Sağlıklı beslenme konusunda dikkat edilmesi gereken önemli noktalardan biri, beslenme düzeninde canlı, taze ve elbette lifli besinlerin bulunmasıdır. Kişiye özel uyguladığımız sağlıklı yaşam danışmanlık programlarımızda,  en sık rastladığımız ve düzelttiğimiz beslenme hatalarından biri, kişilerin beslenme tarzında salataya ve sebzeye neredeyse hiç yer verilmemesi. Hatta öyle problemli durumlar var ki, yemeyi bir kenara bırakın, kişi bir yeşil sebze görmeye dahi tahammül edemiyor… Beslendiği gıdalara baktığımızda her çeşit karbohidrat ve hayvansal protein ağırlıklı olduğunu görüyoruz.

Seminerlerimizde ve eğitimlerimizde sürekli ve tekrar tekrar vurguladığımız gibi, vücudumuzda sağlık hücresel düzeyden başlar. Dolayısıyla hücrelerin ihtiyaçlarını önemsemeyen ve bu ihtiyaçları karşılamayan bir beslenme biçimi, elbette zamanla hücrelerdeki ince ayarlanmış çalışma mekanizmalarını ve iç dengeleri bozar. Zaten beslenemeyen hücrelerden de “doydum!” sinyali almayı boş yere beklememek lazım. Çünkü bu şekilde yanlış bir beslenmeyle doyma sinyali kesinlikle gelmez ve gelmeyecek!

Salata ve sebzelerde, bol miktarda bulunan vitamin ve mineralin yanı sıra, enzimler ve bolca lif de bulunur. Eğer bunlar, taze veya az pişmiş olarak beslenmede yer alırsa, vücuda çok daha fazla yararı olur. Çünkü pişirme ile (özellikle sebze yemekleri için) birçok vitamin ve mineral kaybı olur, besin canlılığını yitirir. Bu tür yemekler vücuda enerji vermek yerine vücuttan enerji çalar. Yani bir anlamda siz yemeği değil, yemekler sizi yer!

**Veri kayıtları**.
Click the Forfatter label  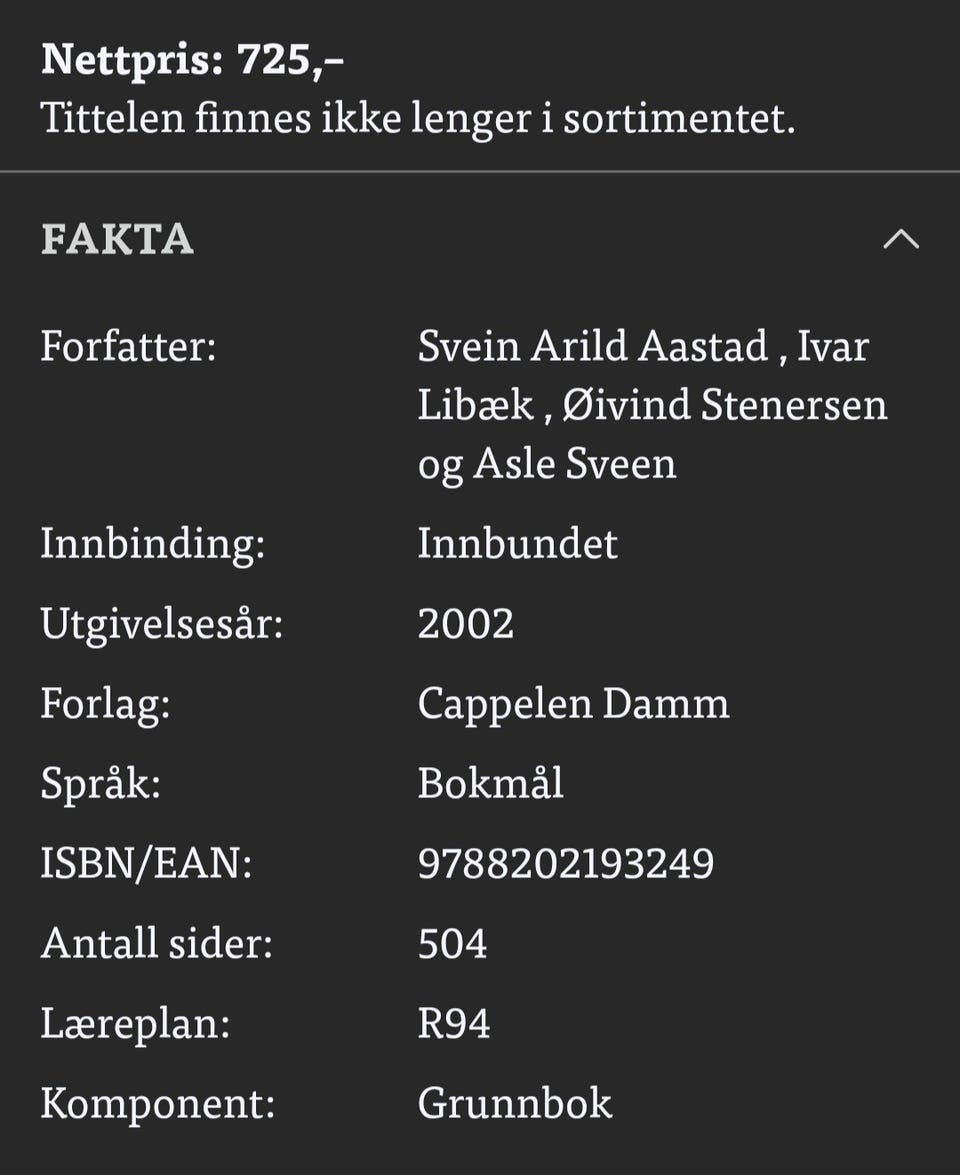[128, 346]
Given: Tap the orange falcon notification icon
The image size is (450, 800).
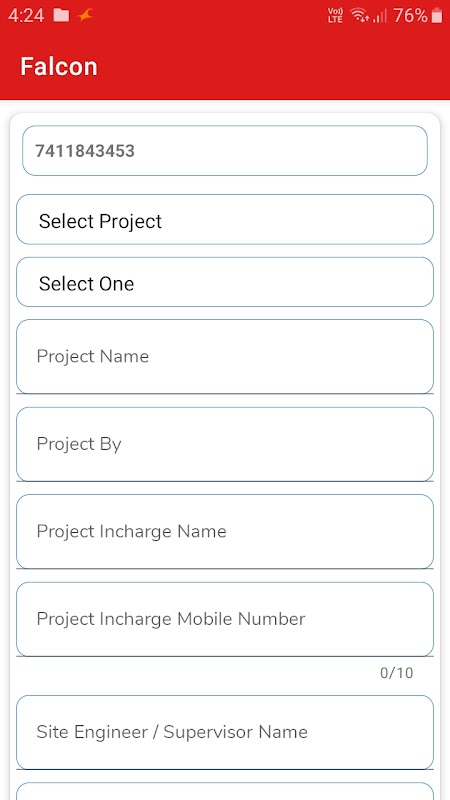Looking at the screenshot, I should 85,16.
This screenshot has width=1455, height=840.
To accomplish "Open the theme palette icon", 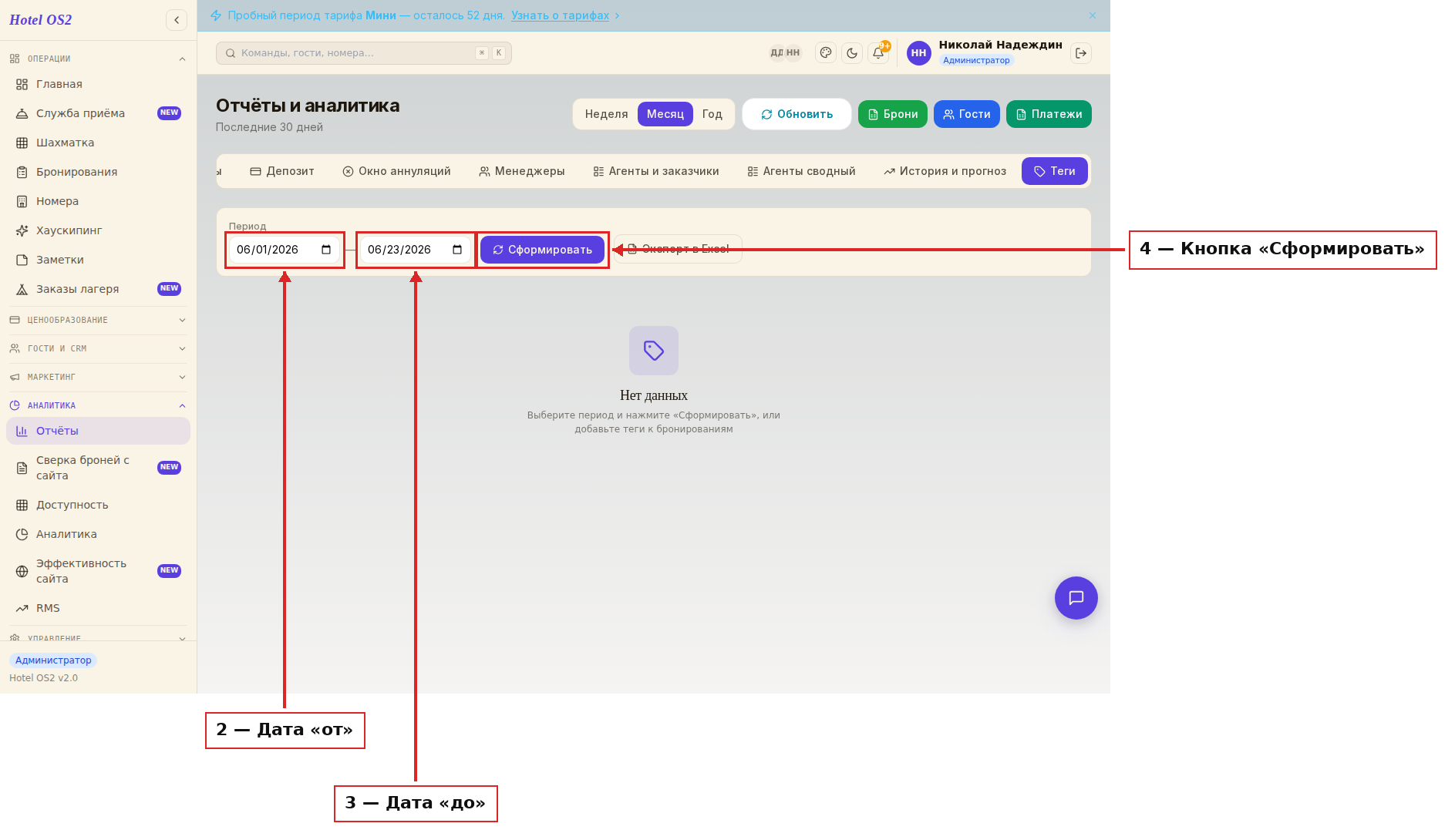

**Yapılacak iş**. Sağlıklı beslenmeyle ilgili alıntı metne göre salata ve sebzelerde vitamin ve mineralin yanı sıra neler bulunur? Yalnızca alıntı metindeki bilgilere dayanın.

**Yazılı yanıt**. Enzimler ve bolca lif bulunur.